Их разбудили на рассвете. Собрали на стол еду. Девушки переглянулись и, словно договорившись, вынимают из кошелок НЗ – две банки мясной тушенки.

– Это вашим детишкам.

– А немцы брешут, что Советам нечем кормить свою армию… – лукаво говорит дед, который будто поверил, что они заблудились и пробираются в город, к тетке.

– Запомните этот дом, – напутствует их бабка. – Это ваш дом.

 

* * *

 

После четырех часов сна легче дышится. Холодный воздух свежит лицо. Дождь перестал, только от ветра сыпятся с листьев капли. Вскоре встало солнце, высушило листву и траву, обогрело. Настроение у девушек поднялось. В голове ясно и возбужденно. Это острое возбуждение опасностью, когда ты полностью собран и уверен в себе, переполняло их.
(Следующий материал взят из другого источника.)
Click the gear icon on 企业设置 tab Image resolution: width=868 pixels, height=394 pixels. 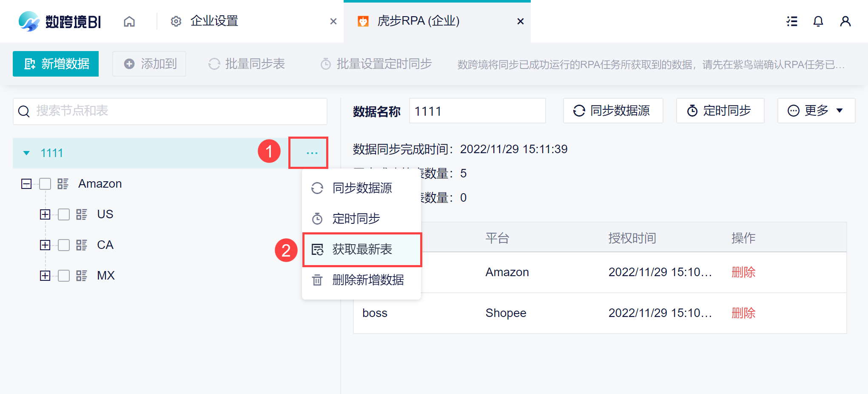point(176,21)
К концу дня вдали показалась деревня Оклад. Девушки мысленно восстановили карту. В восьми километрах от Карамышева находились они, а мост уже совсем близко. Решили прощупать обстановку. По обычаю стукнулись в крайнюю избу, кособокую, ветхую, которой пренебрегли местные жители и здесь осела беженка. Поваленный плетень, на бельевой веревке – латаная мужская рубаха. Босая девчонка кинулась к избенке.

– Мама! Мама! Чужие!.. – закричала она.

Из‑за двери осторожно выглянула женщина, простоволосая, в стареньком ситце. Девчонка ткнулась ей в колени и косится на незнакомок, будто испуганный любопытный зверек.

Вид у прохожих усталый.

– Может, воды напьетесь? – спрашивает женщина.

– Спасибо.

– Заходите, – приглашает хозяйка.

В избе еще ребенок и мужчина, который, скрестив ноги по‑портняжьи, кроит какую‑то ветхую деревенскую одежонку. В углу – ворох готовой.

Слово за слово: кто да что? Оказалось, что женщина – беженка, муж ее на фронте. «Этакая не выдаст», – соображают Полины. А мужик, оказывается, портной, прибился из окружения и теперь тачает деревенским что принесут. Он здоров, молод. Девушки задорно, насмешливо спрашивают его:

– Все наши на фронте, а ты чего прикрепился к теткам? Красная Армия придет, тебя похвалят, да? Что, бабам воевать‑то?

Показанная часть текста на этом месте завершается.